Lompat ke konten Lompat ke sidebar Lompat ke footer

Masa Kemunduran Kerajaan Pajajaran

Masa Kemunduran Kerajaan Pajajaran
Masa kemunduran Kerajaan Pajajaran dimulai selepas mangkatnya Sri Baduga Maharaja. Surawisesa Raja kedua Pajajaran yang menggantikan kedudukan ayahnya hanya mampu bertahan tidak mampu melakukan perlawanan balik dengan baik terhadap serangan demi serangan dari saingan utamanya Kerajaan Demak, Cirebon dan Banten. Oleh karena itu masa kemunduran Kerajaan Pajajaran dimulai dari Surawisesa.

Pada masa Surawisesa memerintah, Pajajaran tidak terkenal sebagai negara digdaya lagi, hal ini dibuktikan dengan menyusutnya wilayah Kerajaan Pajajaran akibat kalah perang melawan Cirebon, Demak dan Banten. Surawisesa bahkan menyodorkan perjanjian damai dengan Cirebon demi mempertahankan wilayah inti kerajaannya. Padahal dahulu ketika Cirebon baru memproklamirkan Kesultanan baru yang merdeka dari Pajajaran wilayah itu tidak henti-hentinya dikucilkan Pajajaran melalui kerajaan bawahanyya Galuh, Rajagaluh dan Talaga.

Menurut Carita Parahiyangam peperangan yang terjadi antara Cirebon dan Pajajaran terjadi selama 15 kali, berakhir di sebelah barat Citarum. Kerajaan Pajajaran menunggu di barat sungai dan Cirebon-Demak tidak mampu melewati parit peninggalan Sri Baduga Maharaja. Tetapi, pasukan Pajajaran telah gagal merebut kembali pelabuhan-pelabuhan Pajajaran yang telah dikuasai pasukan gabungan Cirebon dan Demak.

Masih menurut naskah tersebut, serangan Pajajaran pada Cirebon melalui kerajaan Galuh dilakukan juga dengan dahsyat, namun Sunan Gunung Jati sudah menyiapkan kekuatan, ia memerintahkan menantunya Fadillah Khan untuk memperkuat angkatan tempur Cirebon dan benar saja Galuh, Rajagalah dan Talaga yang semula mengadakan persekutuan untuk menguasai Cirebon dapat dikalahkan bahkan Ibu Kota dari ketiga kerajaan bawahan Pajajaran tersebut justru dapat dikuasai Cirebon.

Perang Galuh  dan Cirebon bermula tahun 1528 M hingga 1530 M. Pada momen ini pula Cirebon resmi menguasai Galuh.
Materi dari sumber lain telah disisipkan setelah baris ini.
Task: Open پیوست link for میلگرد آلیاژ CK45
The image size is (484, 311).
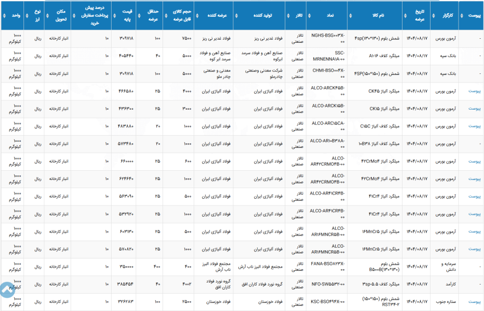Action: click(x=474, y=91)
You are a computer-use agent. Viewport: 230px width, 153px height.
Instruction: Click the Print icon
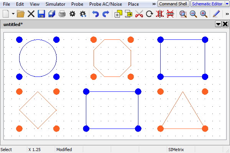click(62, 14)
Kekalahan di kawasan timur menyebabkan Raja Surawisesa mengambil jalur politis melalui perjanjian damai. Perjanjian ini dilakukan dengan cara mengirimkan duta ke Pakungwati, dan Susuhunan Cirebon menerima tawaran tersebut pada tahun 1531 M, Isi perjanjian tersebut adalah menyetujui bahwa kedua belah pihak saling mengakui kedaulatan masing-masing, sederajat dan bersaudara sebagai ahli waris Sri Baduga Maharaja.

Kesultanan Demak sudah mampu menduduki pelabuhan di pantai utara Pajajaran, dari Banten hingga Cirebon. Akan tetapi sebenarnya sebelum Demak menguasai Pajajaran pada tahun 1521 M telah menggelar "Perjanjian Pertahanan" bangsa Portugis. Akan tetapi Portugis tidak sempat memberikan bantuan ke perairan Sunda. Yang berdampak menyusutnya perdagangan Pajajaran yang pada waktu itu terkenal penghasil lada.

Selepas mangkatnya Surawisesa, kedudukan Raja Pajajaran digantikan oleh putranya yang bernama Ratu Dewata tahun 1535-1543 M. Raja ini dikenal sebagai  raja yang alim dan taat beragama. Ia memiliki kesibukan bertapa dan tirakat kuat, sehingga kondisi kerajaan yang udah mundur di zaman bapaknya bertambah-tambah mundur ketika Ratu Dewata berkuasa.

Pada masa Ratu Dewata, perjanjian perdamaian antara Pajajaran dengan Cirebon yang disepakati pada masa Prabu Surawisesa di tahun 1531 M masih berlaku hingga periode Ratu Dewata. Ratu Dewata masih percaya bahwa perjanjian ini akan tetap ditaati pihak Cirebon sehingga ia menganggap kondisi negara aman selama ada perjanjian tersebut.

Anggapan Ratu Dewata rupanya keliru, sebab meskipun Cirebon menaati dan tidak ingkar pada perjanjian tersebut, justru Banten yang sudah berdiri menjadi Kerajaan yang berkembang pesat merasa tidak punya kepentingan dengan perjanjian tersebut, karena waktu itu Banten tidak lagi dibawah kendali Cirebon dan Demak secara penuh.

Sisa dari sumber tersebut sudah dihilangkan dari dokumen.